Then it happened. A young man with a guitar walked into the store, sat down on the chair they had set up and started to play. Those who were there swear that not only did no one move while the young man sang, some say no one even took a breath. The owners were so overwhelmed by his music and his performance, they not only changed the name of the store when he tragically died two years later, they began an unspoken part of the interview process known as the "Buckley Requirement." Those who knew were in, those who didn't: bottom of the very tall stack of applications. "I would sell my soul to work there, even just for Christmas," one of my friends had said to me over lunch once, his eyes glazed over with desire.
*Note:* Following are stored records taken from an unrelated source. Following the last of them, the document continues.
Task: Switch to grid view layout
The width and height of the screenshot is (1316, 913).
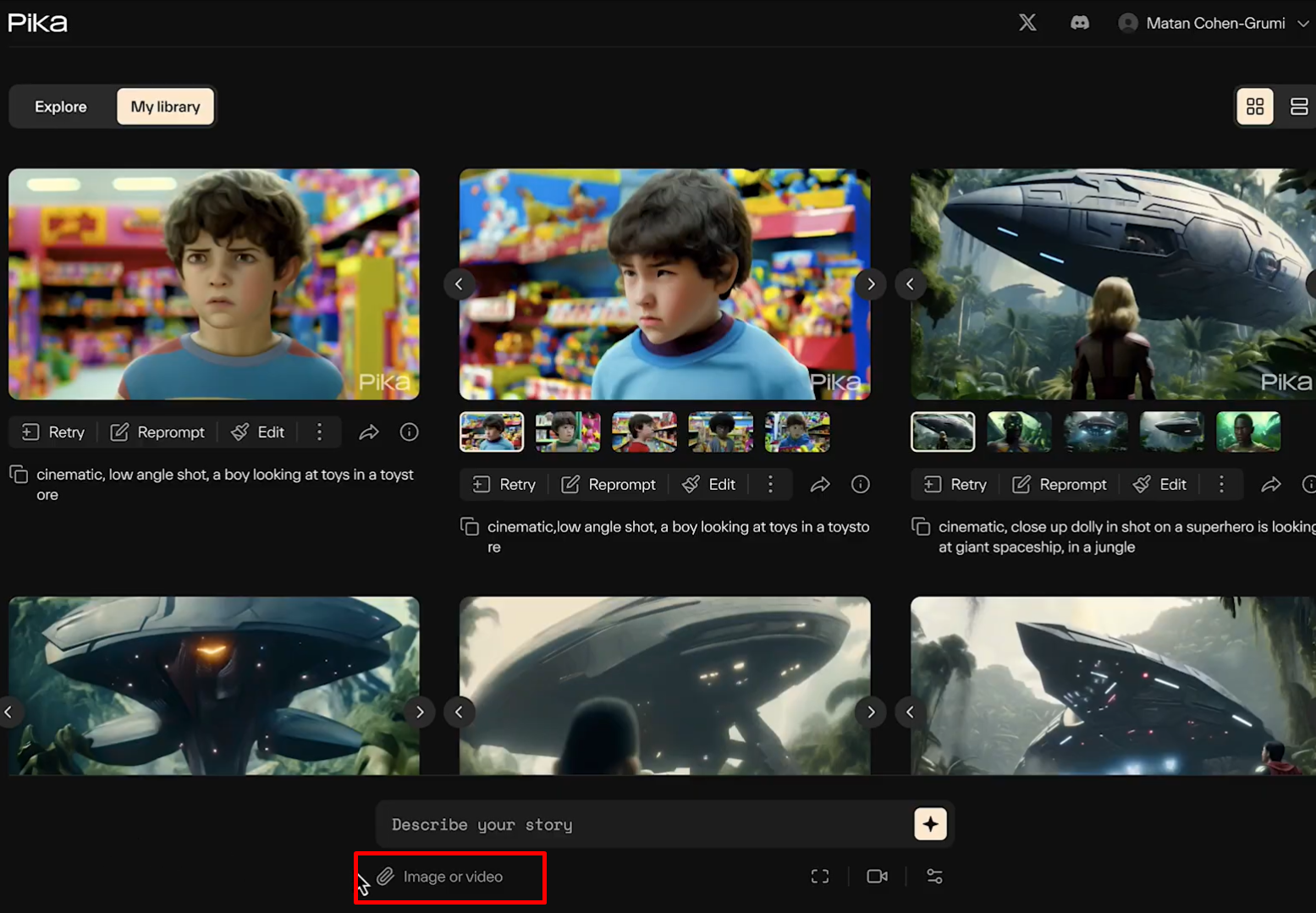Action: 1255,106
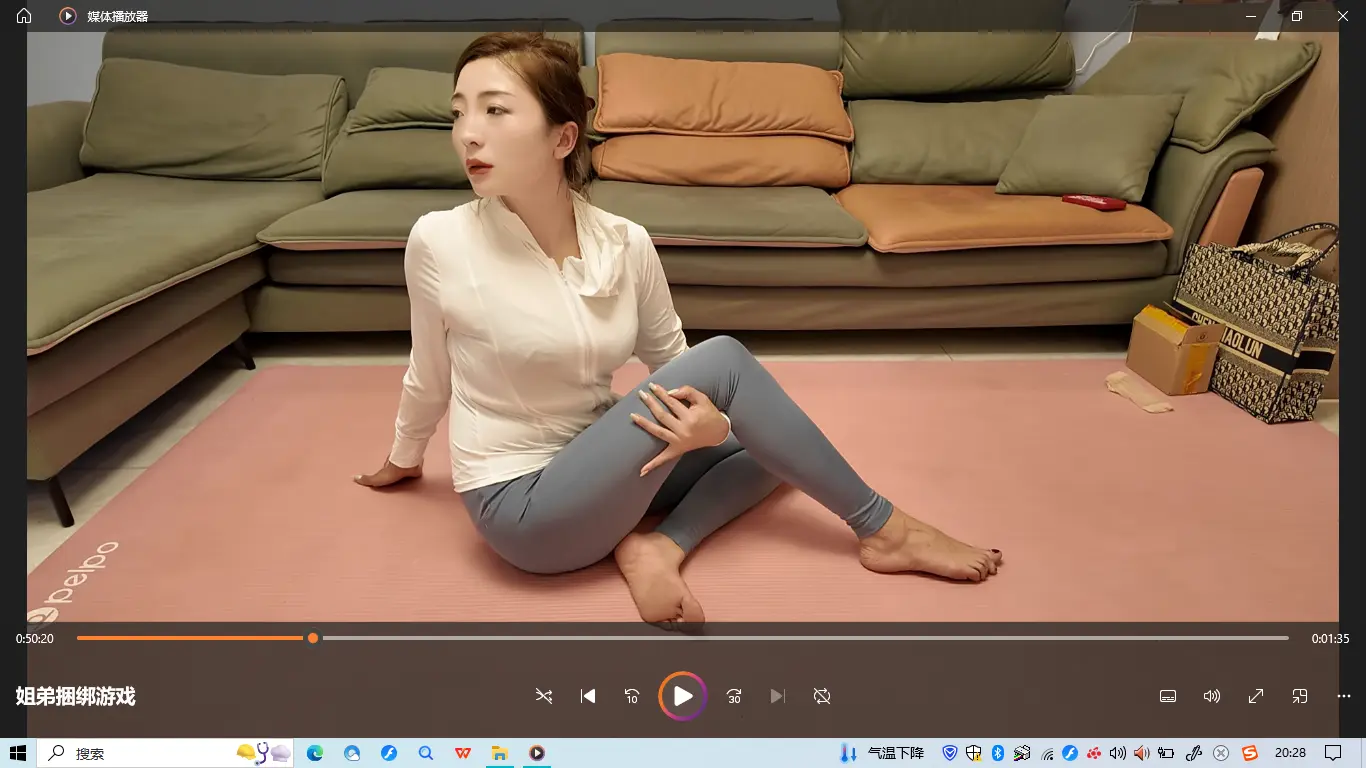Skip to previous track
This screenshot has height=768, width=1366.
pyautogui.click(x=588, y=696)
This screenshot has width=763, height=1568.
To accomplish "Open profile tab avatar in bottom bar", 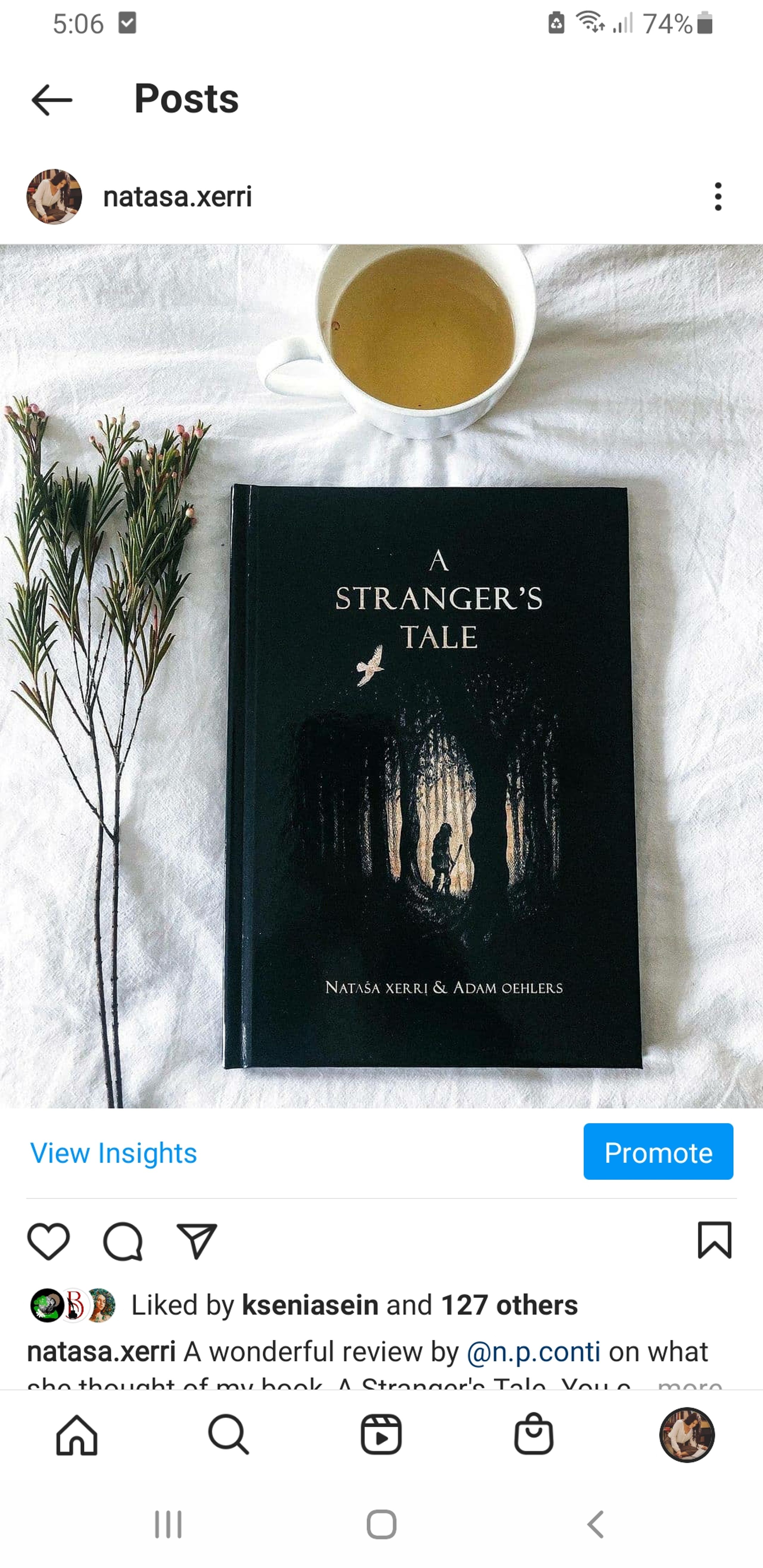I will pos(687,1435).
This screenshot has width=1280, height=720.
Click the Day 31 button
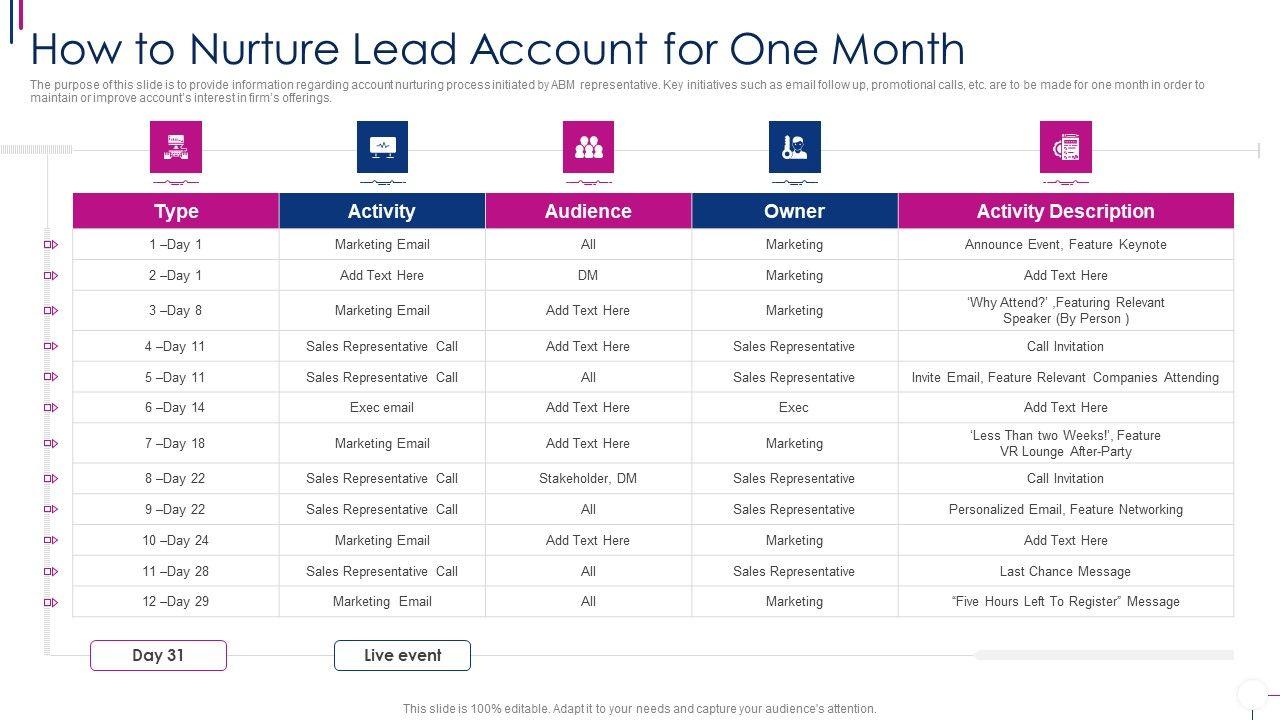pyautogui.click(x=158, y=656)
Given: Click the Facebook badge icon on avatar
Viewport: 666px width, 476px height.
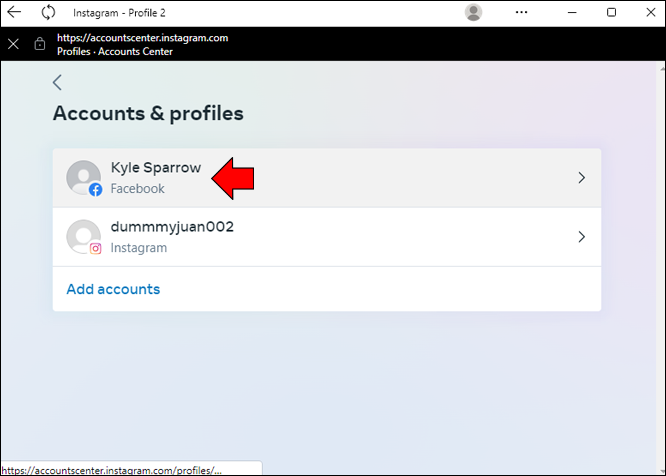Looking at the screenshot, I should coord(96,189).
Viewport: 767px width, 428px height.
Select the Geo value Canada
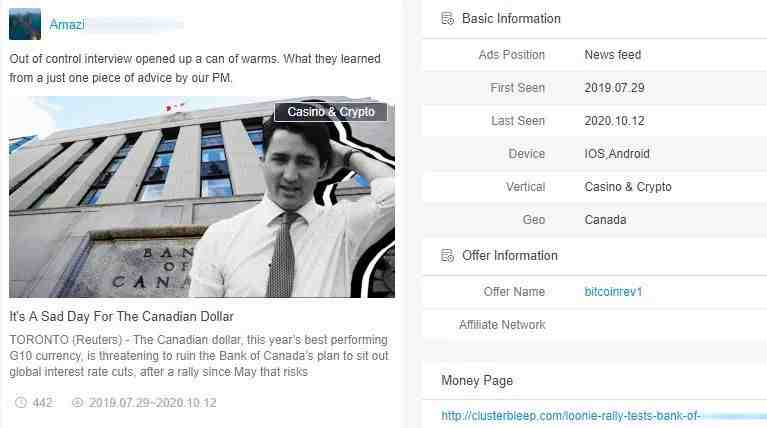tap(605, 220)
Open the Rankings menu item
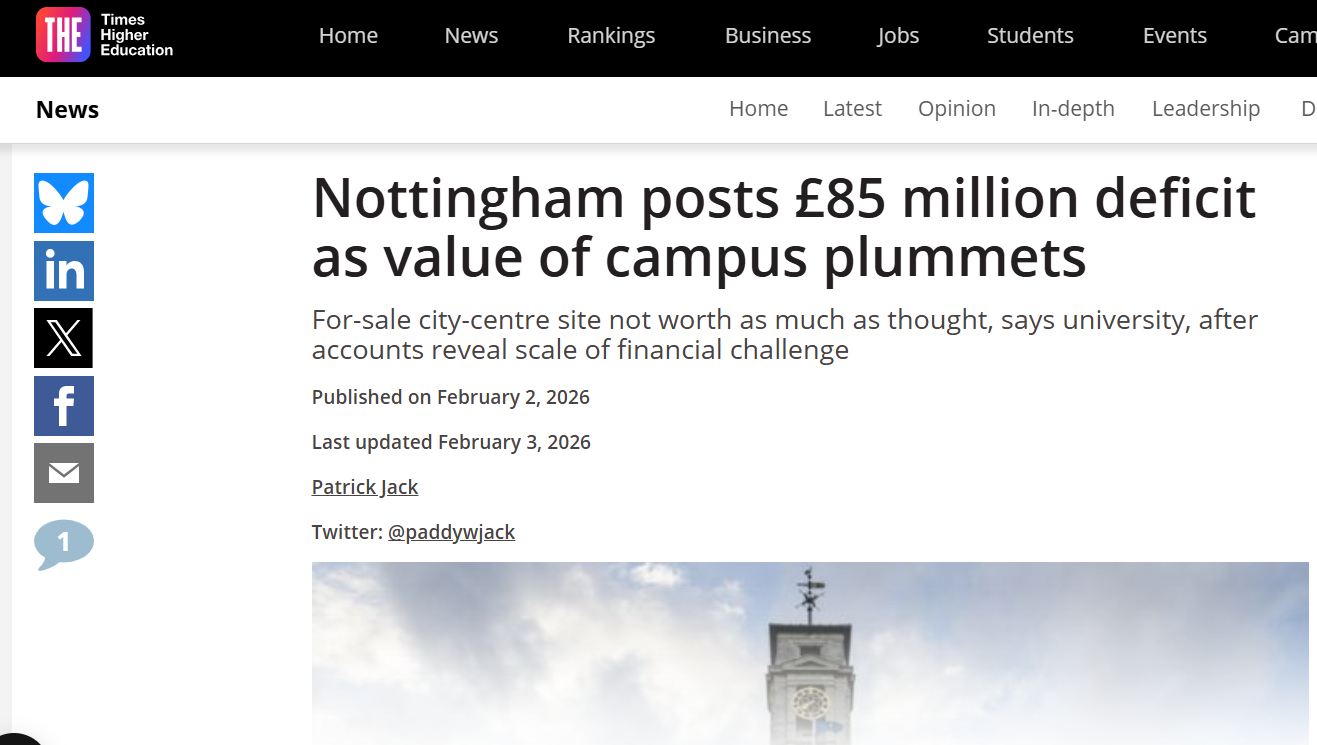Screen dimensions: 1317x745 (x=611, y=36)
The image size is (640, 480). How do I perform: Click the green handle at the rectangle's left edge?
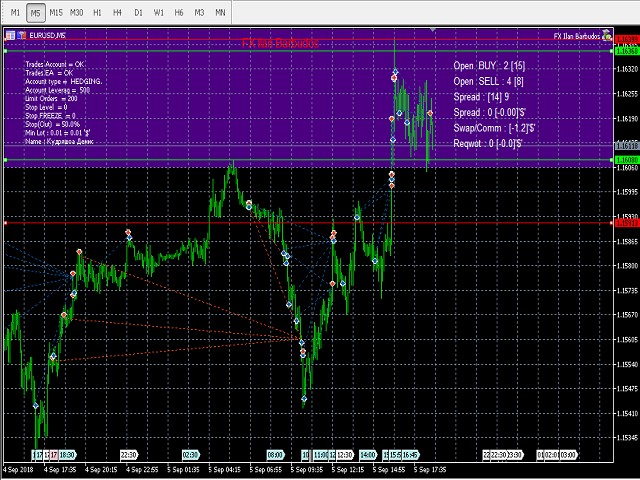[5, 160]
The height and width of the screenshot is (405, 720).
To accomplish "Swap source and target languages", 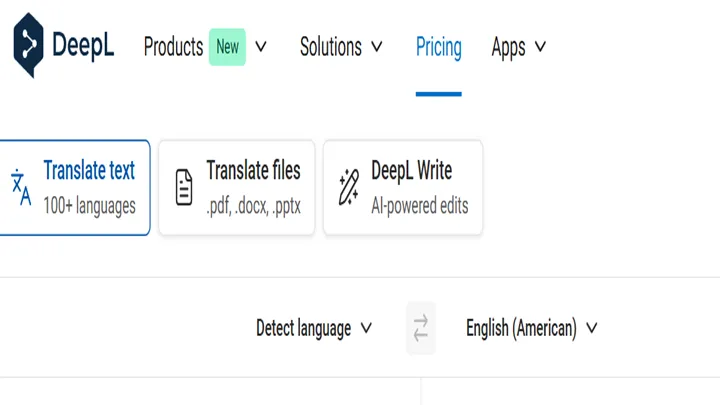I will 421,328.
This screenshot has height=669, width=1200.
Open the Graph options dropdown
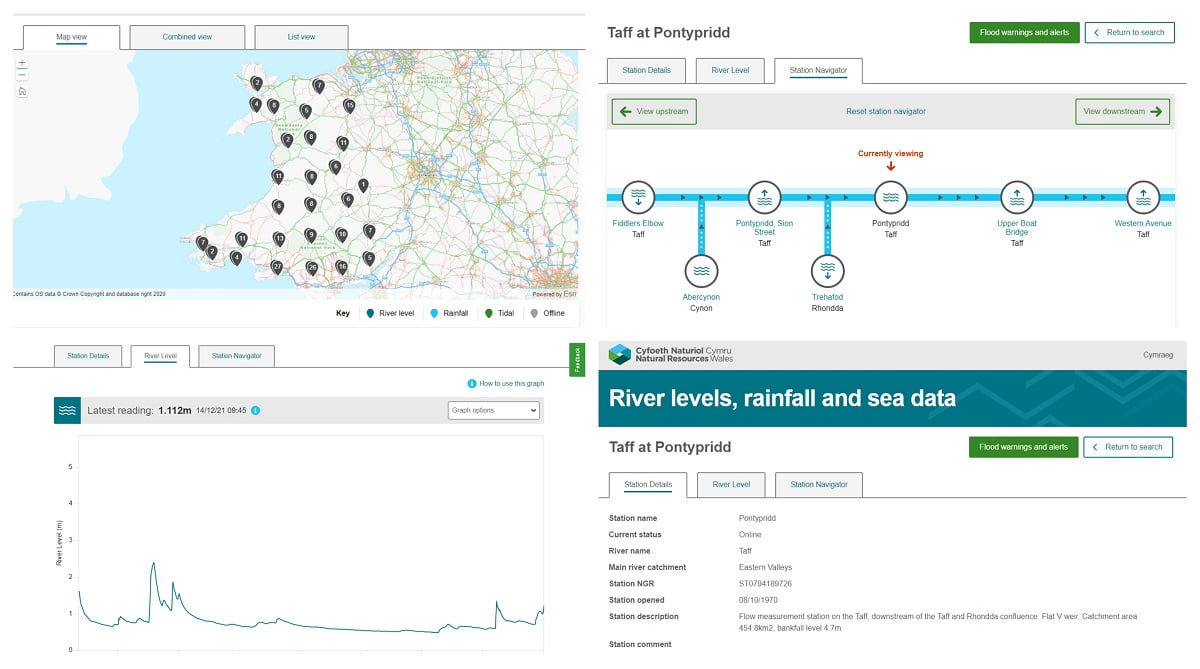pyautogui.click(x=494, y=409)
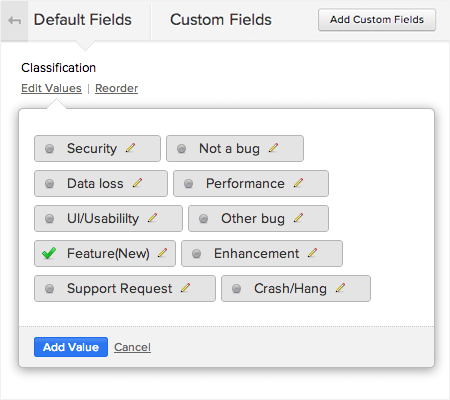Edit UI/Usability via pencil icon
Viewport: 450px width, 400px height.
[x=152, y=218]
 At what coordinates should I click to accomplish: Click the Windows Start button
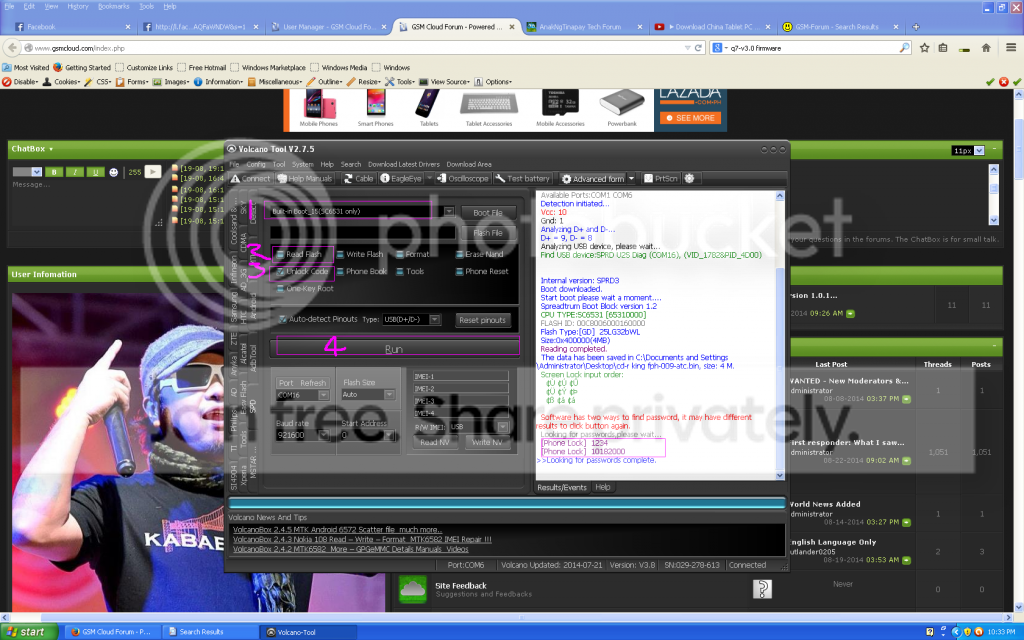32,632
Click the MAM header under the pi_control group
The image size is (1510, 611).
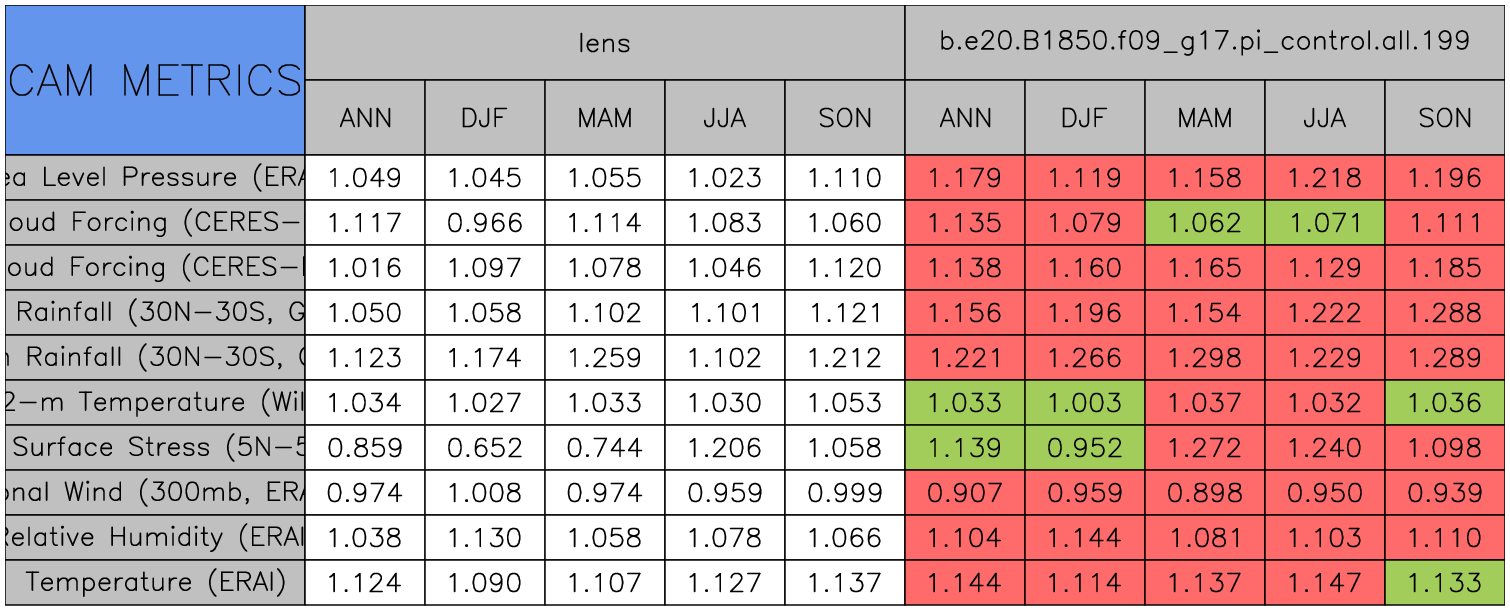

Sweetheart or The Drunk (depending on how cool you are) is a true music lovers store, with an extensive variety of musical styles and the thing that made it rise above all other music stores in the Tri-state area... you can listen to almost every CD in the store, before you buy it.

Handing The Tow Trucks card to the skinny boy with glasses behind the counter, I look at the door again expectantly, and once again jump when he returns and hands me the CD with a loud "Here you go!"

I'm convinced that Sweetheart has the most comfortable sofas in Gravity. They are even better than the ones my mom spent months in stores, sitting and laying on until she finally made a decision and got rid of the old floral print ones. Much better. I settle in and begin getting to know the Tow Trucks, who are surprisingly not as scary sounding as the are looking on the cover. They kind of sound like the old records (yes the big flat black things) my grandpa used to play when we spent summers with him and grandma. A few more songs and a little daydream of Grandma's picnic lunches and I return the CD to the same counter guy who got it for me. "whadja think?", he asked more to know if I was going to buy it than my critical opinion of the group. "they are pretty good", I say " A little old-timey for me today though..."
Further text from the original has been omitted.